Copy the listing from the line with "Image resolution: width=1190" up to and including the line with "pos(230,141)", swapping "search box" for "text field" and leaving everything else unchanged.

----- Entries provided -----

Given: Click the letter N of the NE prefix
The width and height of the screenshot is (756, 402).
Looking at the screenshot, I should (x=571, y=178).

-----
----- Entries provided -----

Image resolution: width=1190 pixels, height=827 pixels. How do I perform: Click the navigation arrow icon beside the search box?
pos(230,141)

-----

- The response -
Image resolution: width=1190 pixels, height=827 pixels. How do I perform: Click the navigation arrow icon beside the text field?
pos(230,141)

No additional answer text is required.